Saturday, December 11, 2004

I'm only getting around to listening to some of 69 Love Songs for the first time, and I know there's bound to be lots of sounds-likes on the record, but here's one: "When My Boy Walks Down the Street" = Velvet Underground covering "You've Got to Hide Your Love Away."

Thursday, December 09, 2004

Long before the days of iTunes and Audioscrobbler (the latter praised by a friend for bringing together his four passions: music, the Internet, voyeurism, and meaningless statistics!), I remember wishing for ways to transform my unrecorded speech and brain patterns into hard data. I was curious what a transcript of my day's conversations would look like: how many pages would it be, how long the silences had been, that sort of thing.

As I got older, I started to wonder about tracking thoughts, too. It occurred to me the other day that my high-school chemistry teacher would be turning 70 within a few months. I remember this because he'd told the class on his birthday that he was 60 (which seemed quite old then) and that was 10 years ago. But almost as soon as that memory surfaced, I realized that I'd thought about him in another context recently, too. Which seemed unusual. I suddenly wanted to consult a giant index, tracing my finger under "Buss, Donald -- calculation of age (6): 10/10/96, 3/17/97, 4/20/99, 12/1/00, 7/13/02, 12/4/04; pleasant disposition (12) ..." (etc.)

Of course, thoughts are almost impossible to quantify in such a manner.
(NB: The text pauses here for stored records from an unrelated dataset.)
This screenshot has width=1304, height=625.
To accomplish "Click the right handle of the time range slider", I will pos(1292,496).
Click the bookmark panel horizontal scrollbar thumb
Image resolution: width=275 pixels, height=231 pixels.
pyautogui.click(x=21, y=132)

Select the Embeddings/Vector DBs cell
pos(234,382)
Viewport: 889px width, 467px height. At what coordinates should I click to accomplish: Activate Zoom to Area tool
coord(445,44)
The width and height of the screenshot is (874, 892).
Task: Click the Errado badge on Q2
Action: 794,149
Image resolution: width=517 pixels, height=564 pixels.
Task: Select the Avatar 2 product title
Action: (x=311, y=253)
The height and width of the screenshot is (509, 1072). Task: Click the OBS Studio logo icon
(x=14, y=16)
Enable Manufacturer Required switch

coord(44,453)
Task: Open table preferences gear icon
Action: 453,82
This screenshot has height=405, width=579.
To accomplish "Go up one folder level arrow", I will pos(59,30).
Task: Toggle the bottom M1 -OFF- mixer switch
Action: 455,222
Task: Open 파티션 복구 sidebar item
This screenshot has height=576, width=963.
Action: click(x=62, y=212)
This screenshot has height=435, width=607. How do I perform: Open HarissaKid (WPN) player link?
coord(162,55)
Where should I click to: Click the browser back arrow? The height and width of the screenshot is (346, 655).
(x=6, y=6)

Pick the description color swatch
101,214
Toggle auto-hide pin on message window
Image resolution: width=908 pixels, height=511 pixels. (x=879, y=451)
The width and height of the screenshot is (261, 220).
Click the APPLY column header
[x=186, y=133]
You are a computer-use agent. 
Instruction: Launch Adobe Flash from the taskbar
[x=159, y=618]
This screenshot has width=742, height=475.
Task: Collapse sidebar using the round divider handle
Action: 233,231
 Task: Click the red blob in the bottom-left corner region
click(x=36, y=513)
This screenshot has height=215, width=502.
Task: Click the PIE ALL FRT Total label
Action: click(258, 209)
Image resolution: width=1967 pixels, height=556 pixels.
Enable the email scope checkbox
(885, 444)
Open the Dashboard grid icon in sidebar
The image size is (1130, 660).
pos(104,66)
Every morning I think about lunch, but what counts as a lunch-thought? When I actually ask myself what I'm going to eat and make plans accordingly? Or do I also have to include the little dribbles of mental energy when I start looking at the clock more frequently between 11 and 12? I suppose what I'm doing is telling myself that lunch is coming up, but it's a practically subconscious activity. And even if those moments count, how often? Every fleeting time?

Thursday, December 02, 2004

So I finally bought an iPod yesterday. Back when I had a job I could drive to and where I had iTunes already installed on my computer, I just never felt like I needed one. But now that I'm taking the el to work (almost an hour each way) and use an old PC that will only let me install RealPlayer (the design of which is kind of a mess), it seemed like it was time.

Considering that I've never even owned a Discman or Walkman ever, the idea of listening to music outside of the environment of an apartment or an office or a bar is still new and vaguely thrilling. Here's some of what I listened to today and where:

Junior Boys, over frozen sidewalks, the scattered frost shot with early morning sunlight.

Kraftwerk, hurriedly zig-zagging through a busy subway station.

Arto Lindsay, on the dark, lonely walk home, wanting red wine and warm fires.

The object now is to not spoil myself with all this instant access and thus get sick of all five thousand songs before the new year. I am telling myself I will be good.